Aqui não -o relato não investe na psicologia da personalidade nem toma a época, o grupo social ou literário como explicação ou valor sentimental ou artístico. Creio que houve certa modéstia da autora em presumir que o dar informação é por princípio superior ao contar um caso, quando este pelo menos exige o exercício da narração e obriga o narrador a consultar a própria experiência. Por conseguinte, a narrativa desse "livro de imagens", castigada pelo registro protocolar a que falta calor testumunhal e gosto analítico, corre burocraticamente.
Depois que Mario da Silva Brito tratou das relações entre vida e obra (em "As Metamorfoses de Oswald de Andrade"), Maria Augusta Fonseca da humanidade generosa e muito inocente de Oswald (em "Oswald de Andrade - Biografia"), Aracy Amaral da trajetória exagerada do ricaço modernista (em "Tarsila - Sua Obra e Seu Tempo") não custava explicar qual a importância hoje de um ângulo mais doméstico para focalizar o itinerário oswaldiano, sobretudo para que as diferenças ficassem ressaltadas (inclusive sua pertinência para um escritor que, gabando-se, dizia: "Eu sou família!"). Menos que um ponto de vista, porém, essa opção pareceu-me antes uma estratégia para evitar os episódios enfrentados por outros autores e já banalizados pela mídia. Tanto é verdade que a autora se debate para não redundar, esquivando episódios bem conhecidos: o decadentista encontro com Isadora, a morte de d. Inês, os momentos dramáticos da luta política ao lado de Pagu são postos de lado. Não fica claro se Boaventura não lhes dá relevo porque os considera lendários ou desimportantes; se este fosse o caso caberia marcar com nitidez seu ponto de vista. Igualmente não atribui às viagens a importância que Aracy Amaral lhes atribuiu (a qual por assim dizer usou o ir-e-vir cosmopolita para periodizar uma evolução artística), deixando meio embaralhada a cronologia trepidante delas.
O essencial da arte oswaldiana, agregando companheiros, acordando talentos, desconcertando os amigos, provocando o meio, está no estudo das reações, o que nutre seu senso de provocação vanguardista. Oswald faz para ver o efeito -descartar a dramatização desse espetáculo e deixar de reconstituir a posição das partes implicadas, inclusive suas motivações, também não parece boa estratégia. Uma biografia deveria antes cumprir o papel inestimável de identificar referências, especificando o contexto e o público a que se dirigiam as intervenções dele, sem o que, por causa do laconismo fulgurante de seu estilo, o sentido da obra fica embaçado (embaçamento que, acredito, foi decisivo para a constituição do mito Oswald nas últimas décadas). Boaventura preferiu simular intimidade doméstica a tratá-lo como alguém que não é nosso contemporâneo, recusando o ganho de compreensibilidade que adviria de uma opção mais contextualista. Tal recusa embaça por exemplo o capítulo dos anos 20 que dá a impressão de que tudo girava ao redor de Oswald e todo mundo era modernista, até mesmo os figurões mais carcomidos da República Velha com os quais ele confraternizava. O difícil, como se vê, está na especificação das posições artísticas e sociais do grupo e na fluidez de fronteiras de classe numa cidade bombardeada por todo tipo de influência, crescendo caoticamente e vocacionada para toda espécie de moderno meio torto.

Dados de localização de palavras e elementos
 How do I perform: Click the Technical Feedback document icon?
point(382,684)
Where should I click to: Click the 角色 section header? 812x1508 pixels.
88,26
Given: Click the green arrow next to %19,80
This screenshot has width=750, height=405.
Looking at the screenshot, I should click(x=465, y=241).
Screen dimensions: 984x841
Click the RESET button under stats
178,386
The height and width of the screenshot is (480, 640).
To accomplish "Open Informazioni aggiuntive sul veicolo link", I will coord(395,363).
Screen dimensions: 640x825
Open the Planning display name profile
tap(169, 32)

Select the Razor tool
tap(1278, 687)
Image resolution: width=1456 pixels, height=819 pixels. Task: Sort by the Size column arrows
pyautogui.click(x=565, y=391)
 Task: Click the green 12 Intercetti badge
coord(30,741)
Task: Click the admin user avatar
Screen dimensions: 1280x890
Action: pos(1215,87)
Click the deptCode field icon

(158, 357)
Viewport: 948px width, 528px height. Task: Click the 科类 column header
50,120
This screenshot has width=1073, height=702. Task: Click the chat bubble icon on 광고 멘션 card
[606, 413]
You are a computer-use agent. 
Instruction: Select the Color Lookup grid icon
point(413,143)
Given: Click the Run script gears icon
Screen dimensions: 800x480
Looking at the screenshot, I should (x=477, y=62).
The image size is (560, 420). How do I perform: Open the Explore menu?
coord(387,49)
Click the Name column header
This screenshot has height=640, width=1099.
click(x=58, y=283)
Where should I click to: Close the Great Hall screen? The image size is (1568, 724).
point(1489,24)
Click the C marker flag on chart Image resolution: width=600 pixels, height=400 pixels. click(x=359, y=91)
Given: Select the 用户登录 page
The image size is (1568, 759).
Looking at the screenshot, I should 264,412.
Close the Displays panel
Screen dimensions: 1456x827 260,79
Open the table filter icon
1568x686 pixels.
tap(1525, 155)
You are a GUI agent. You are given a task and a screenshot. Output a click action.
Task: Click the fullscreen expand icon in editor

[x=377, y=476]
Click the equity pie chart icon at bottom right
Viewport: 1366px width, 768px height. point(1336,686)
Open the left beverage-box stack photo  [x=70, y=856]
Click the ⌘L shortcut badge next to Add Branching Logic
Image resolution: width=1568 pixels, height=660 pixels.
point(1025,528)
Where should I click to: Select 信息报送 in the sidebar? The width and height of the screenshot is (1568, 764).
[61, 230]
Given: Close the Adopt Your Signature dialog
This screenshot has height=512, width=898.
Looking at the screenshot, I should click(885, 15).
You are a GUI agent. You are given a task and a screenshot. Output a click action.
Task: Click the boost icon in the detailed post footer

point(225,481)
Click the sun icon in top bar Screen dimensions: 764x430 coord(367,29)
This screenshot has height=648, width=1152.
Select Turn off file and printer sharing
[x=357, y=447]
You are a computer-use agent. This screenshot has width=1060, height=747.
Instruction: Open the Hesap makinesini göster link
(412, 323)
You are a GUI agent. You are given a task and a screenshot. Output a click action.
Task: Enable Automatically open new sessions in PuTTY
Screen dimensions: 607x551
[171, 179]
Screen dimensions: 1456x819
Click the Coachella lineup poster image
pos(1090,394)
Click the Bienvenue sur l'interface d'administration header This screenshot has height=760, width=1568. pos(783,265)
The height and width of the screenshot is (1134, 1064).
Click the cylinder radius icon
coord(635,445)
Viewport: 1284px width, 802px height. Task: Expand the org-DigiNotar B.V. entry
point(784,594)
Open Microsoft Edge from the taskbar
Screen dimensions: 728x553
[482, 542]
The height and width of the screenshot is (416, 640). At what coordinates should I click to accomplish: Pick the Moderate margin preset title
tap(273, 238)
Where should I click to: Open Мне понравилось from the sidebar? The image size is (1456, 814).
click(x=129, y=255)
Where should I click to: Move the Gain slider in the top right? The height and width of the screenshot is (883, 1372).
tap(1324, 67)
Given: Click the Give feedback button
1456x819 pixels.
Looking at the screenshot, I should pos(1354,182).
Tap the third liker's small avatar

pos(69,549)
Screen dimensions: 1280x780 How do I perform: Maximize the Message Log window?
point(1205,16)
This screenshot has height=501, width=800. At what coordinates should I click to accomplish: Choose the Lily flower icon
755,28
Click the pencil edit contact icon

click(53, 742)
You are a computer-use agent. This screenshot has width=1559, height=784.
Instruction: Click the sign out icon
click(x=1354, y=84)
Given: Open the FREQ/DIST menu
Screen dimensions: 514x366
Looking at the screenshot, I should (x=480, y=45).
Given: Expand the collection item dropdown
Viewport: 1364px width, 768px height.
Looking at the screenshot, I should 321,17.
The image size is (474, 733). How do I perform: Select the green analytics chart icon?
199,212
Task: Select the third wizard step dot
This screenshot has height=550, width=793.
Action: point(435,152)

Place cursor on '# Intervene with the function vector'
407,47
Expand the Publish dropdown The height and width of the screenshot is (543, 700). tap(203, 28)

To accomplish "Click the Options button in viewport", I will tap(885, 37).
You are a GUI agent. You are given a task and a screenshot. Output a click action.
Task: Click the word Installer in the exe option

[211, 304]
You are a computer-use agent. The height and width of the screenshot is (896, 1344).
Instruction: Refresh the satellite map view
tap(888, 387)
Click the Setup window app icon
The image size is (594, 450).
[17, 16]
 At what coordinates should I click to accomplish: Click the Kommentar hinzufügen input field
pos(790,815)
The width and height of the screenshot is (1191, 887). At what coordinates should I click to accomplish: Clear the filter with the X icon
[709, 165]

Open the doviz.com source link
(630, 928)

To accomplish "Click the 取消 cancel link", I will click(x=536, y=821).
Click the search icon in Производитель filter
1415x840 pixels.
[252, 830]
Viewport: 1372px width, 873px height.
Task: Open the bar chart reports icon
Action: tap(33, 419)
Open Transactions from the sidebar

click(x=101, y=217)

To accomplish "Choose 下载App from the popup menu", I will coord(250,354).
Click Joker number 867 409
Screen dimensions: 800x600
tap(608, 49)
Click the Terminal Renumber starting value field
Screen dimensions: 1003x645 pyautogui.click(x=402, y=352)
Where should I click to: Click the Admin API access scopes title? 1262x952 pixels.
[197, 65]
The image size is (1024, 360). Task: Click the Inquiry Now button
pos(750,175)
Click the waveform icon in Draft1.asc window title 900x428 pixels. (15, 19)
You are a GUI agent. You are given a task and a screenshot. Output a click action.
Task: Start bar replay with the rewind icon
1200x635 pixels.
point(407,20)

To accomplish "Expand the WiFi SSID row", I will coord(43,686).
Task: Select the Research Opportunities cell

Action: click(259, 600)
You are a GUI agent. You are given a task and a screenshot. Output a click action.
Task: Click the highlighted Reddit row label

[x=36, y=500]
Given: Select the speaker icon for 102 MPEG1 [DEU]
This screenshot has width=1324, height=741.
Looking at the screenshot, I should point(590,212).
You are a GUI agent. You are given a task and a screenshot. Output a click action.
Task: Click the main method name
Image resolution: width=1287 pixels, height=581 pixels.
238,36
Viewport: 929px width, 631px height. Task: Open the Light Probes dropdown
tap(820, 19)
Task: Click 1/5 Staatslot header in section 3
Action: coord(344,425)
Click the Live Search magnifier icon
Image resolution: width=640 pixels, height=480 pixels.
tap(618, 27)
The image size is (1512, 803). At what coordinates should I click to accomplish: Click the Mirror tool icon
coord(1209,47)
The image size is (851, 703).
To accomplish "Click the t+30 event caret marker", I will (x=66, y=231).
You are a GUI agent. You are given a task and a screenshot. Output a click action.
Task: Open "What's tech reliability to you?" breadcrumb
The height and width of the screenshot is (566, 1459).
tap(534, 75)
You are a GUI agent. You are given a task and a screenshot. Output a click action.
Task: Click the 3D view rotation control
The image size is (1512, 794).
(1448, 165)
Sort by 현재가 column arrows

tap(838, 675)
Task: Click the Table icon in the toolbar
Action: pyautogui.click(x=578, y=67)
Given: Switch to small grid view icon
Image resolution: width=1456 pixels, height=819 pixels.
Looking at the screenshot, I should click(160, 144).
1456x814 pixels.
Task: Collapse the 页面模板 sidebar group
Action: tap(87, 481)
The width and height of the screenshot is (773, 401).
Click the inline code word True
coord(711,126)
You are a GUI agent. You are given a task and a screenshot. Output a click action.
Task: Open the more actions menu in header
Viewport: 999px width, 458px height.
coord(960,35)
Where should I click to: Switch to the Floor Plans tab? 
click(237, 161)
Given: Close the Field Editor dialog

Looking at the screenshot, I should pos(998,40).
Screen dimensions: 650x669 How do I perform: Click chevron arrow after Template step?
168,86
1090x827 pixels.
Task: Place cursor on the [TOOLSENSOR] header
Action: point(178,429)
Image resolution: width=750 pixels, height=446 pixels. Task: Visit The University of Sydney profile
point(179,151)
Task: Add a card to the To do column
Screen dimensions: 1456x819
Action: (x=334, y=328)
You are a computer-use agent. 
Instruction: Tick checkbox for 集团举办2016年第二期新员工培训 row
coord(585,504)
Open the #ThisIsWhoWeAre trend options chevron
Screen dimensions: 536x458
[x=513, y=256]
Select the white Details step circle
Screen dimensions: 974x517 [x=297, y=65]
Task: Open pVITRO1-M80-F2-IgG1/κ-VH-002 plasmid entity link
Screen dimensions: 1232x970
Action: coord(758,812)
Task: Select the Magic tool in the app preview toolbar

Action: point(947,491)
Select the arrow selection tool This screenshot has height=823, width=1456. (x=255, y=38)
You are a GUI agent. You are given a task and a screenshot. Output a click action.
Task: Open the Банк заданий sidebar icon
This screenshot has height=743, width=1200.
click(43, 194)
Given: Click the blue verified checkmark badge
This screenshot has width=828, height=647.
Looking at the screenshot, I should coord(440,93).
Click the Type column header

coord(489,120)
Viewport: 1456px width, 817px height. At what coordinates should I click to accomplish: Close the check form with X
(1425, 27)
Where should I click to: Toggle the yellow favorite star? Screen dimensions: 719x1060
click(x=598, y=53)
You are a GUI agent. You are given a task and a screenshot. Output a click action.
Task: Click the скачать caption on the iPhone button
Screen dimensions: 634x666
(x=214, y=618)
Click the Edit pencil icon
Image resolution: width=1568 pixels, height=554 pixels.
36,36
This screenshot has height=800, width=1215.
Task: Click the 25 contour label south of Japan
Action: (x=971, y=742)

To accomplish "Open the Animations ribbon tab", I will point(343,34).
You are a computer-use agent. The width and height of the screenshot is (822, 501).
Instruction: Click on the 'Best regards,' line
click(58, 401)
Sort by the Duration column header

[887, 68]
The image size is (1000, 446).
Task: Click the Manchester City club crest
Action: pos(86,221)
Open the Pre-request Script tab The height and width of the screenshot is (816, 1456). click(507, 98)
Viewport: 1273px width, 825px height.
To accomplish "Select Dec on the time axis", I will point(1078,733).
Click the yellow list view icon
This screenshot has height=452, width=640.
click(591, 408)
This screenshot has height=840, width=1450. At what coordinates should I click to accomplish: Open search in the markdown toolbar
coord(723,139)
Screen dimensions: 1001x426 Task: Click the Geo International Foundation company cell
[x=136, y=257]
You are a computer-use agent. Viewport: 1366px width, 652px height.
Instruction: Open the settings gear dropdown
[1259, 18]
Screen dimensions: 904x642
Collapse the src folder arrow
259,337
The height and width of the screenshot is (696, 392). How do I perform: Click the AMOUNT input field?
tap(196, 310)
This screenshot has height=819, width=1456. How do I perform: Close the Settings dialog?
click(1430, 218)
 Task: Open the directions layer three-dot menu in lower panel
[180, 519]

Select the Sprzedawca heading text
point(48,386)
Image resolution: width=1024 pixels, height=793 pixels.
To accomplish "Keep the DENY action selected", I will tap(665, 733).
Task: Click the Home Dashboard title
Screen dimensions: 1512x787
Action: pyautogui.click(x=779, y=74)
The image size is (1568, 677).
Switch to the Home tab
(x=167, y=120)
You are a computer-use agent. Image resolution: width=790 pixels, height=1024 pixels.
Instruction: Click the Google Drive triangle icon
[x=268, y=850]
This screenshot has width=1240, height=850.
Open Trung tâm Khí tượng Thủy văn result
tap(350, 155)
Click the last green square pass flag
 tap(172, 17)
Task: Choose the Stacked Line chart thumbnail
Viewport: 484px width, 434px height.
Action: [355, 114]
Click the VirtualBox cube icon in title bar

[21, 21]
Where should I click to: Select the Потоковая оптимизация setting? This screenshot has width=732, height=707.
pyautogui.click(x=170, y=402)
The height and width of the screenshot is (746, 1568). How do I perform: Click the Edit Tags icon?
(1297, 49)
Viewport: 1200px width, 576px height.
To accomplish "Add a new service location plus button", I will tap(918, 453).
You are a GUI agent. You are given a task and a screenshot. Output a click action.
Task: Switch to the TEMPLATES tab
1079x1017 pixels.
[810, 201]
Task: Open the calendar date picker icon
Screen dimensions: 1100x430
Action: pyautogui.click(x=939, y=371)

**Tarefas:**
**A)** Indique se cada afirmação abaixo está de acordo com o trecho sobre Oswald de Andrade, respondendo sim ou não e citando literalmente as palavras do trecho que o comprovam. (i) Boaventura atribui às viagens a mesma importância que Aracy Amaral lhes atribuiu. (ii) O encontro com Isadora e a morte de d. Inês são postos de lado no livro. (iii) Considera-se que a autora foi modesta ao presumir que dar informação é superior a contar um caso.
**B)** Transcreva do trecho sobre Oswald de Andrade a passagem entre "Aqui não -o" e "analítico, corre burocraticamente.", inclusive.
**C)** Reescreva de forma mais concisa o parágrafo do trecho sobre Oswald de Andrade que começa com "Aqui não", preservando seus fatos principais.
Baseie-se exclusivamente no trecho.

**Conjunto de respostas:**
**A)**
(i) Não: "Igualmente não atribui às viagens a importância que Aracy Amaral lhes atribuiu".
(ii) Sim: "o decadentista encontro com Isadora, a morte de d. Inês, os momentos dramáticos da luta política ao lado de Pagu são postos de lado".
(iii) Sim: "Creio que houve certa modéstia da autora em presumir que o dar informação é por princípio superior ao contar um caso".

**B)**
Aqui não -o relato não investe na psicologia da personalidade nem toma a época, o grupo social ou literário como explicação ou valor sentimental ou artístico. Creio que houve certa modéstia da autora em presumir que o dar informação é por princípio superior ao contar um caso, quando este pelo menos exige o exercício da narração e obriga o narrador a consultar a própria experiência. Por conseguinte, a narrativa desse "livro de imagens", castigada pelo registro protocolar a que falta calor testumunhal e gosto analítico, corre burocraticamente.

**C)** O relato não explora a psicologia da personalidade nem recorre à época ou ao grupo social ou literário como explicação ou valor. Atribui-se à autora certa modéstia por supor que informar é superior a narrar, embora narrar exija consultar a própria experiência. Por isso, a narrativa desse "livro de imagens", presa a um registro protocolar sem calor testemunhal nem gosto analítico, avança de modo burocrático.